The overall strategy of the INIA-Stress consortium is to take a cross-species approach to define adaptations of the cortical-limbic-HPA axis produced by excessive alcohol exposure as a platform for studying the reciprocal relationship between stress and excessive drinking. This project proposes to define the status of monoamine neurotransmission and GABAergic neuroactive steroid responsivity in key brain structures involved in stress, motivation, reinforcement and ultimately the regulation of excessive ethanol drinking. It will serve as one node for comparison of monkey and mouse tissues, with microarray, genetic, electrophysiology and HPA axis measures serving as other nodes. The overarching hypothesis of this project is that chronic ethanol exposure produces monoamine system adaptations which reduce activity during abstinence, leading to a state of low monoamine function which would produce dysphoria and potentially a drive to consume alcohol. Further, we predict that these adaptations are exacerbated by subsequent exposure to stress. Of particular interest is the novel finding that KORs become supersensitive during chronic ethanol exposure, especially given the efficacy of naltrexone, a non-selective opioid receptor antagonist, in treating alcoholism.

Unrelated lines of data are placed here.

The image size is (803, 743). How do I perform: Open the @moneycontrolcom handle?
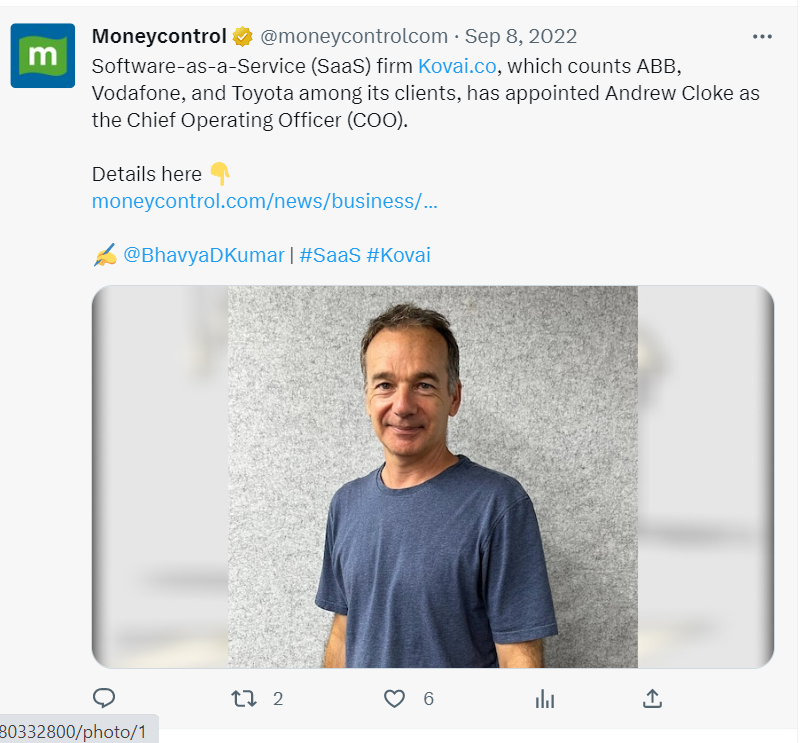coord(354,37)
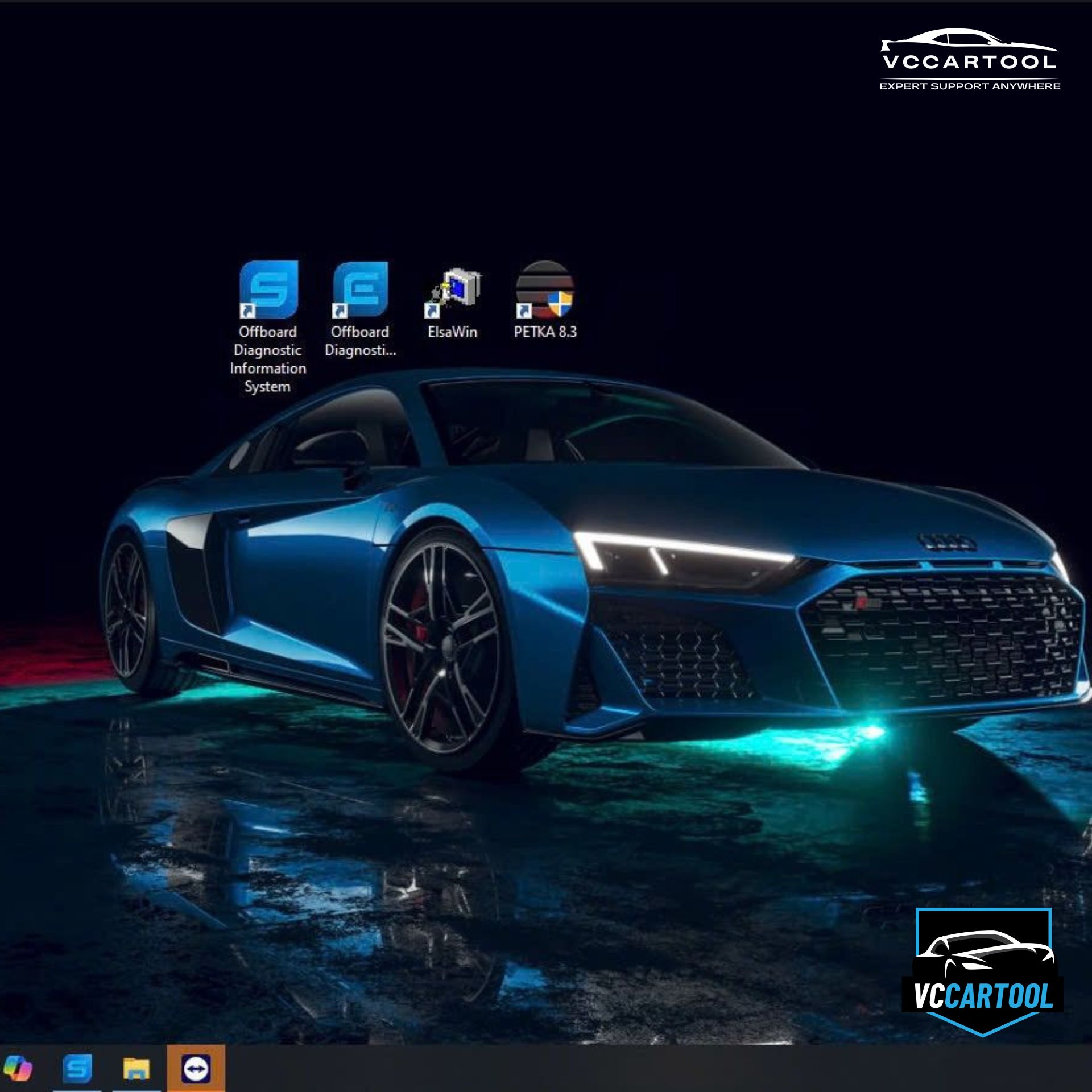Select the ODIS Engineering 'E' desktop shortcut icon
The height and width of the screenshot is (1092, 1092).
(361, 289)
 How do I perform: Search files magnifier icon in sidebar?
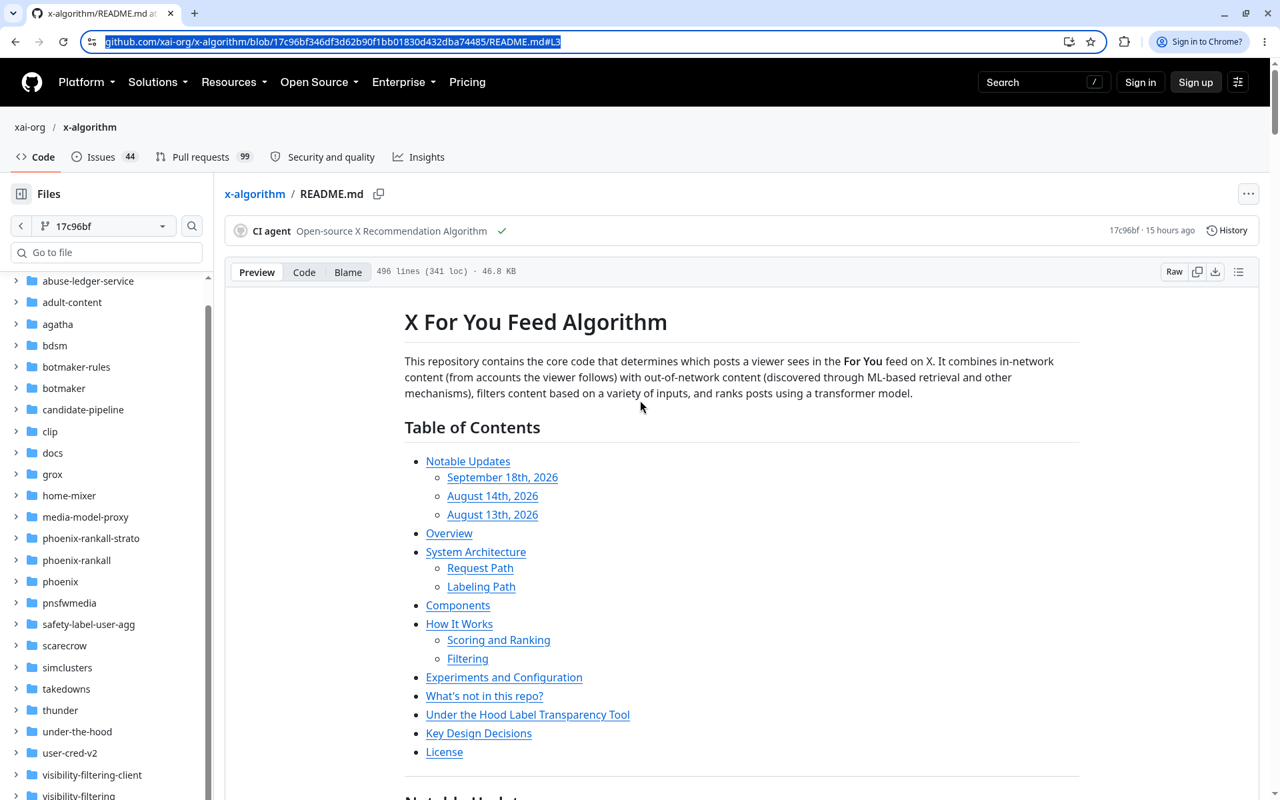pos(192,226)
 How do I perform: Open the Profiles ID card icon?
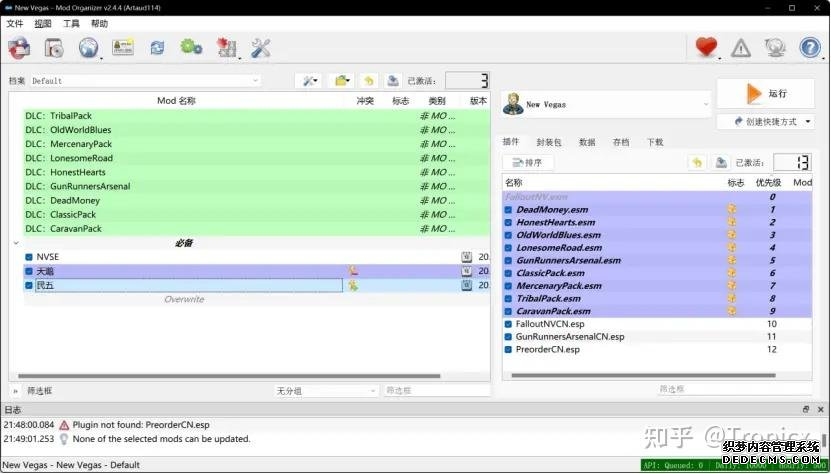123,47
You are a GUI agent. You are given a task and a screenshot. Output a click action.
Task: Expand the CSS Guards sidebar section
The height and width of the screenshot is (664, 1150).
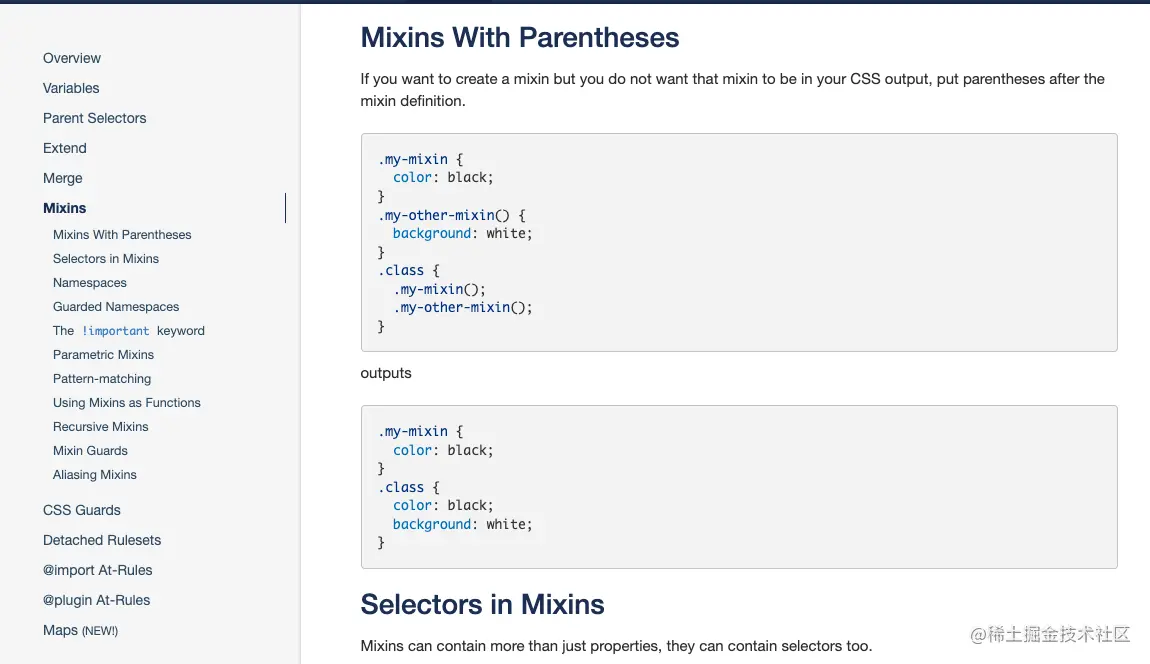pos(82,510)
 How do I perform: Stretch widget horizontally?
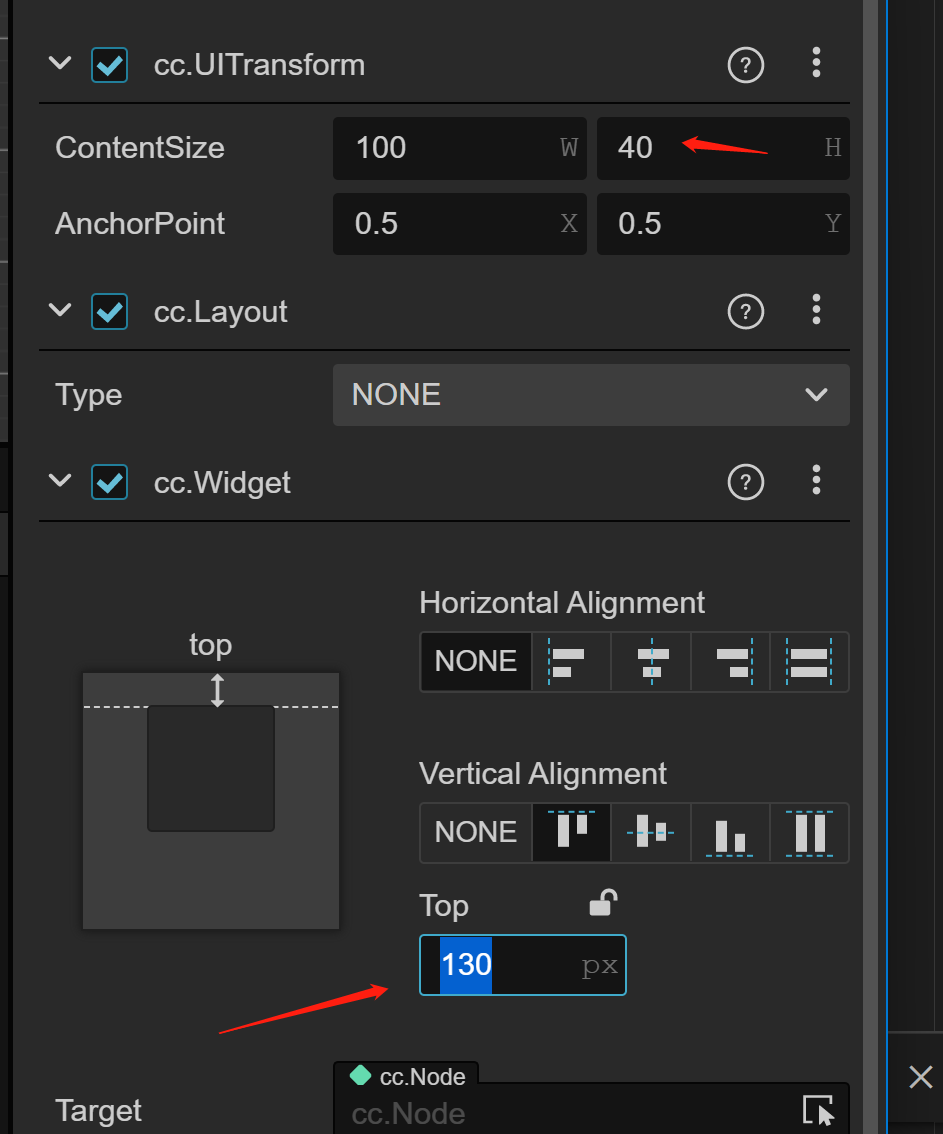[809, 662]
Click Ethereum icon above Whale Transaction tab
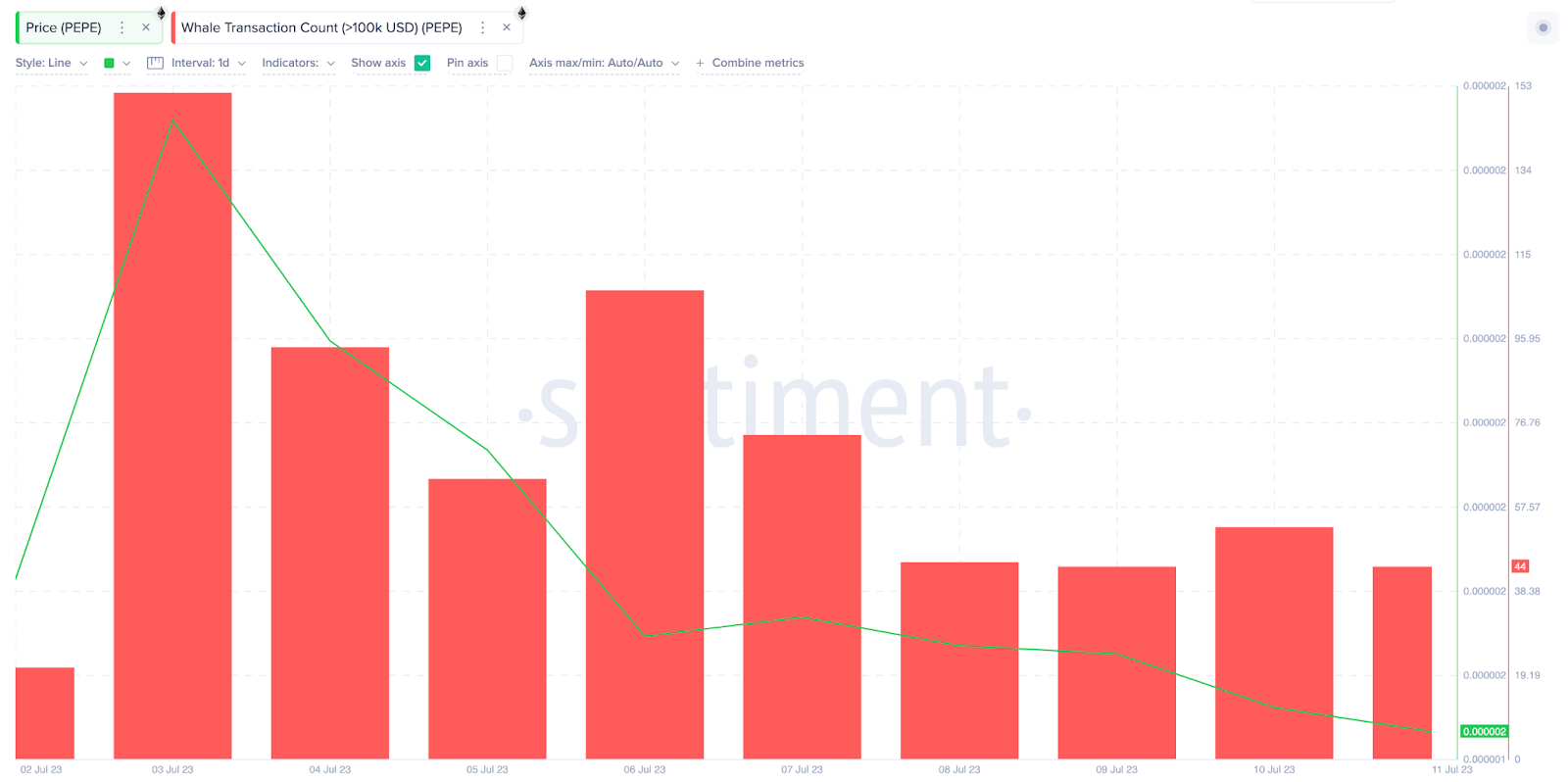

Four aims are proposed, including 1) DA changes after chronic intermittent ethanol (CIE) exposure in mice and monkeys 2) CIE followed by forced swim stress in mice 3) Monoamine tissue levels in mice and monkeys and 4) GABAergic neuroactive steroids response to CIE and stress.
These aims will provide a comprehensive assessment of monoamine changes induced by chronic ethanol exposure and the differential impact of a stress challenge on a background of chronic ethanol adaptations.
Defining the critical adaptations in monoamine systems induced by chronic EtOH exposure and their relationship to subsequent stress/anxiety will be a major step forward in creating clinical interventions that could prevent the most common deterrent to recovery from alcoholism - stress-induced relapse.